The current federal regulatory system is some 70 years old and falls short in areas like transparency and public involvement. At times, regulations do not accomplish what they were designed to. Business leaders accept the necessity for regulation to protect the public and the environment, but they want federal rules to be effective, with a minimum of red tape.
The Regulatory Improvement Act would make several important improvements, especially with respect to major rules, defined as those with an economic impact of $100 million or more.
Federal agencies would involve the public earlier in the process by publishing what’s known as an advance notice of proposed rulemaking. Not only would this step improve transparency, it would let agencies tap into the public’s wisdom sooner, helping them produce regulations that accomplish what they were meant to accomplish.
Agencies would lay out a plan ahead of time to assess how effectively a new rule is doing its job. This kind of “retrospective review” – already supported by President Obama – is easier, less expensive and more successful when designed upfront.
The discussion draft would also require independent agencies – the FTC, the FCC, SEC and the Commodity Futures Trading Commission, to name a few – to analyze the potential impact of their proposed rules, just as cabinet agencies do.
Presidents from Reagan to Obama have pressed the independent agencies to follow this practice, with mixed results. Cass Sunstein, who headed OMB’s regulatory oversight office for President Obama, used a recent Bloomberg View column to argue for putting the requirement into law.
In view of the substantial costs now imposed by such agencies on the private sector, Congress itself should require more discipline from them. A required accounting of both costs and benefits would help to prevent excessive regulatory burdens…
These proposals have already been discussed widely in Congress, with Senators James Lankford (R-OK) and Heidi Heitkamp (D-ND) taking the lead at the Senate Committee on Homeland Security and Government Affairs. In fact, the committee approved three of their bills last October on a broadly bipartisan basis. (See this Heitkamp release, and a release from Lankford’s office.)
Unfortunately, some critics are now misrepresenting the Regulatory Improvement Act as some kind of scheme for dangerous deregulation. In a letter to the editor, I responded to one such misrepresentation in a recent New York Times editorial:
The bipartisan regulatory improvement legislation under development in the Senate would not “deregulate” anything. Instead, this effort improves the process by which rules are developed to ensure greater transparency, earlier public participation in the development of major rules, high-quality regulatory analysis and periodic review to ensure that rules are accomplishing their objectives effectively.

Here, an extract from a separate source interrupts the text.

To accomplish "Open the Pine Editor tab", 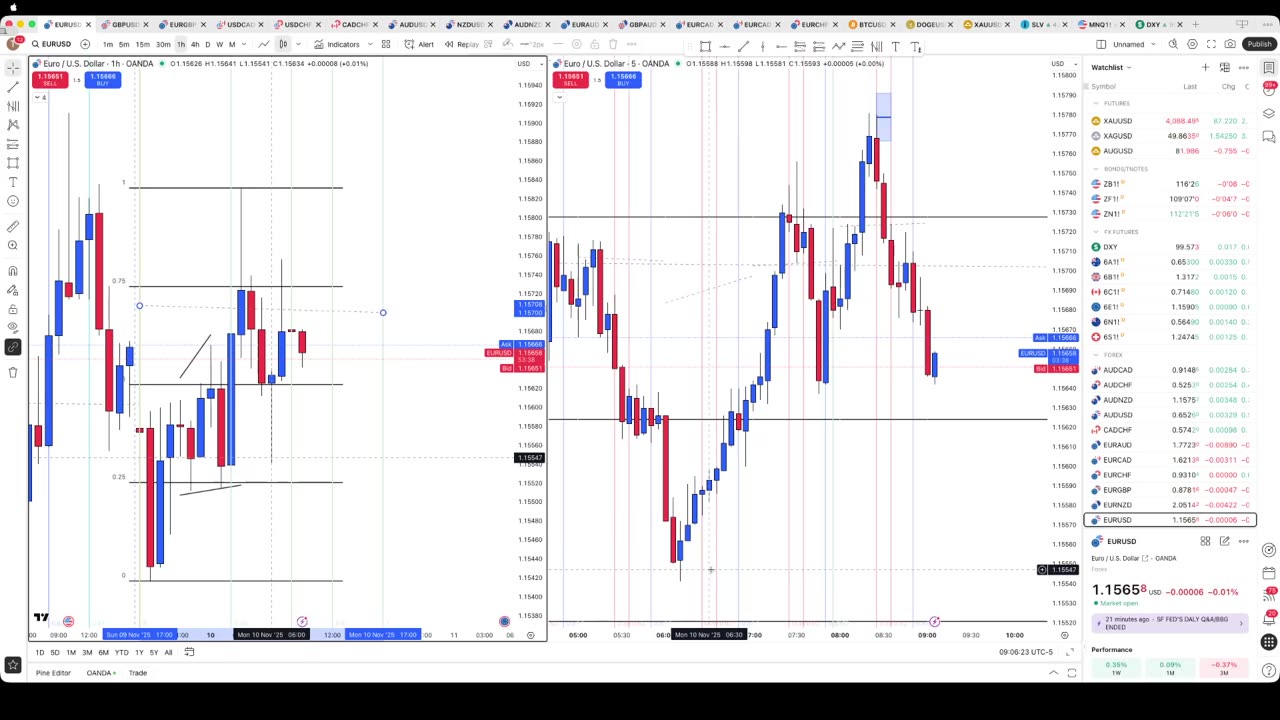I will pos(53,673).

This is hardly the stuff that would “delay and undermine the regulatory process.”
Remember, Congress had to pass the legislation that gave the agencies the power to regulate. It seems reasonable they should also be supported when the agencies use that power.
Support, after all, crosses party lines.
I believe a thriving private sector is the lifeblood of our economy. I think there are outdated regulations that need to be changed. There is red tape that needs to be cut. (Applause.) There you go! Yes! (Applause.)
So said President Obama in this year’s State of the Union. And that applause? A bipartisan standing ovation.